Writing this documentation too quickly to show you how to do this on other browsers but this part is straightforward with any platform


Step 4: Open the included Python files in VSCode

  1. Install all dependencies first (via pip or however) into your Python environment:
  2. Open TT_Scraper.py and run it.
    • The script will ask you to input the path of an HTML document in the terminal.
    • Navigate to the HTML of the collection you just downloaded, copy the pathname (on Mac: right-click + "Option"), paste it, and press Enter.

You should now have a CSV and JSON file in the same location as your HTML file called:

  • html_page_metadata.csv
  • html_page_metadata.json

These contain all the links to the videos and some other metadata we need.


Step 5: Download post content

  1. Run TT_Downloader.py.
    • In the terminal, the script will ask for the path to the JSON you just made.

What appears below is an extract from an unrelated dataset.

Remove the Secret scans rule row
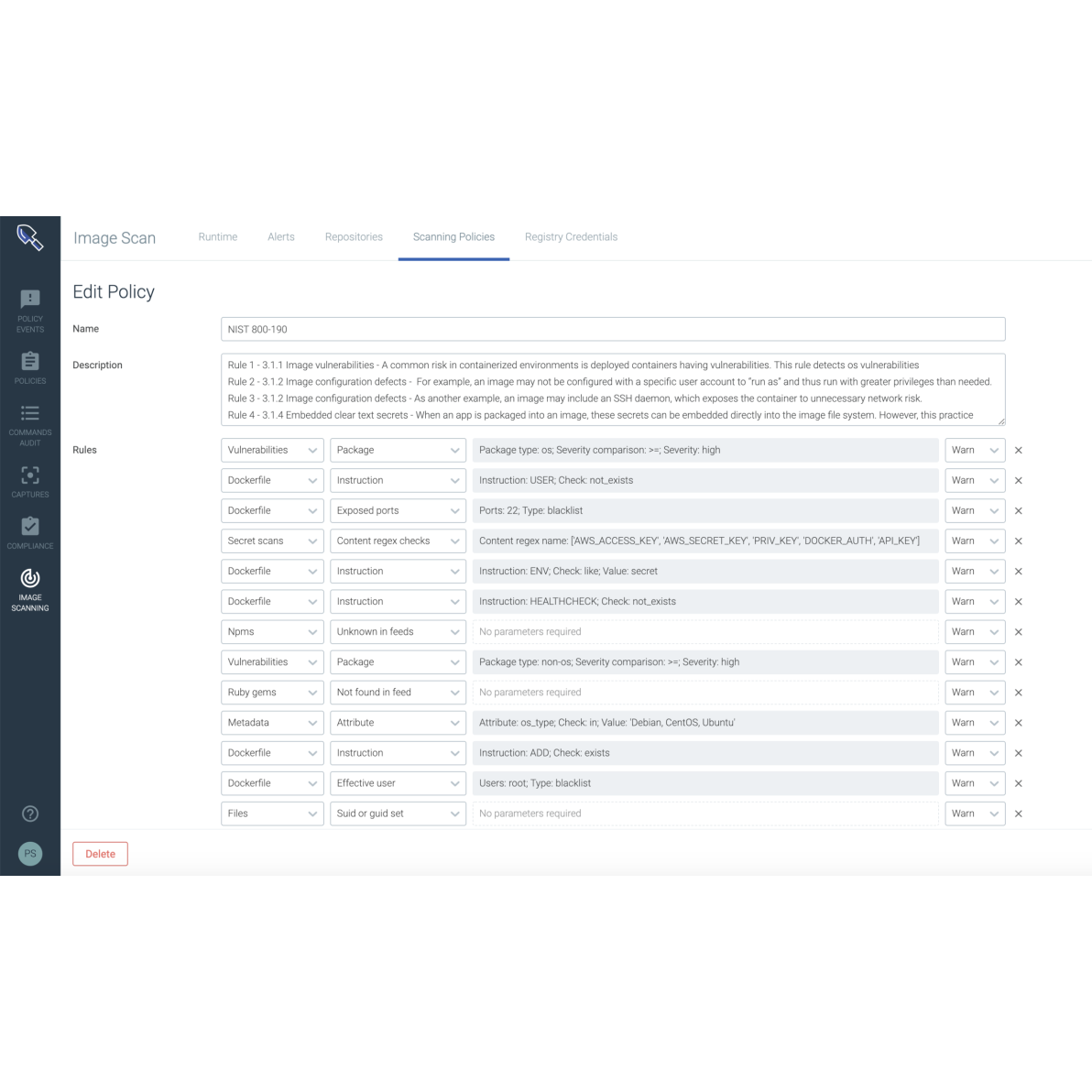1092x1092 pixels. click(1018, 541)
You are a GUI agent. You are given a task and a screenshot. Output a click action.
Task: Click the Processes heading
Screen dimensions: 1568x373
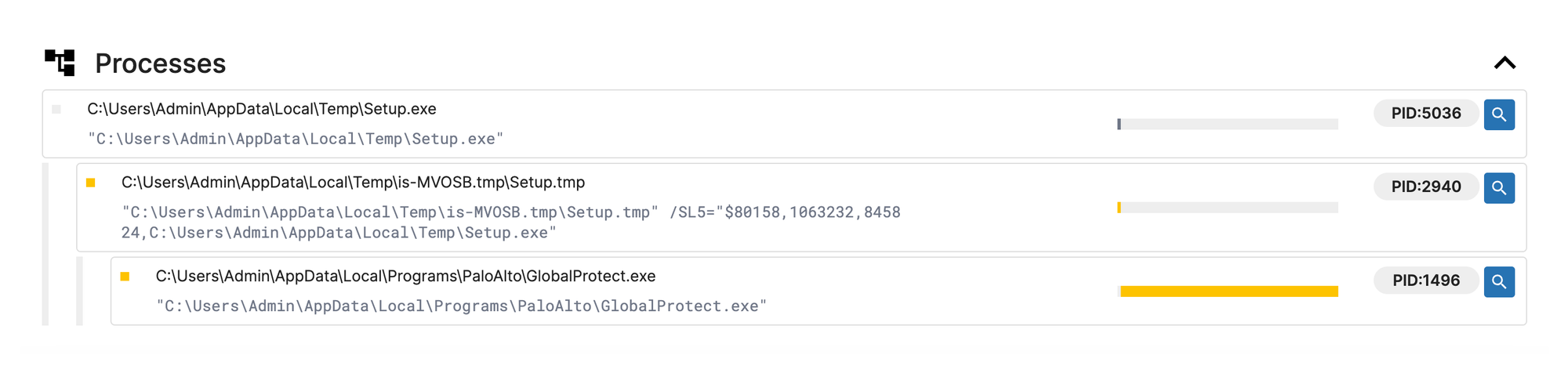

Paste it in and press Enter.
  2. All posts will now be saved in the same folder as the JSON/HTML file in a folder called Collection Media.
    • Metadata will be saved to metadata.csv and metadata.json.
    • Errors will be logged in errors.txt within the Collection Media folder.

Common reasons for errors:

  • Posts with Sensitive content restrictions won't download (due to yt-dlp).
  • Some ads have special privileges that prevent downloads seemingly
  • Audio may not download for slideshows (~5–10% of the time). No idea why.
  • General moodiness from TikTok. It will be banned soon so I’m taking what I can get.

Sample Metadata (JSON)

Sample Video

{
    "Video/Post ID": "7194227443635375403",
    "Date (UNIX timestamp)": 1675036606,
    "Date (EST)": "Sun Jan 29 2023 18:56:46",
    "Name": "📞 ON BARI",
    "Username": "@janetgrandson",
    "Description": "Toothache I hope this cure me #toothache",
    "Sound Name": "original sound—📞 ON BARI",
    "Link": "https://www.tiktok.com/@janetgrandson/video/7194227443635375403",
    "Views": 259,
    "Likes": 15,
    "Comments": 5,
    "Track": "Players - DJ Smallz 732 - Jersey Club Remix",
    "Artist": "Coi Leray",
    "Resolution": "576x1024"
}

Sample Slideshow

{
    "Video/Post ID": "7229476922596592942",
    "Date (UNIX timestamp)": 1683243765,
    "Date (EST)": "Thu May 04 2023 18:42:45",
    "Name": "",
    "Username": "@prosto_chel_11",
    "Description": "Dont mind that theres like shit stuck to her fur #cat #kitty #catsoftiktok #cats #kitty #kittycat #meow #meowmeow",
    "Sound Name": "",
    "Link": "https://www.tiktok.com/@prosto_chel_11/photo/7229476922596592942",
    "Views": "",
    "Likes": "",
    "Comments": "",
    "Track": "",
    "Artist": "",
    "Resolution": ""
}

Note: Slideshow posts have a lot of missing data. yt-dlp cannot fully access slideshow posts. TikTokApi might solve this, but I couldn’t figure it out.

Disclaimers

Scraping is against TikTok guidelines. If they ban you for it, or if anything unsavory happens, its not my fault. Proceed at your own risk.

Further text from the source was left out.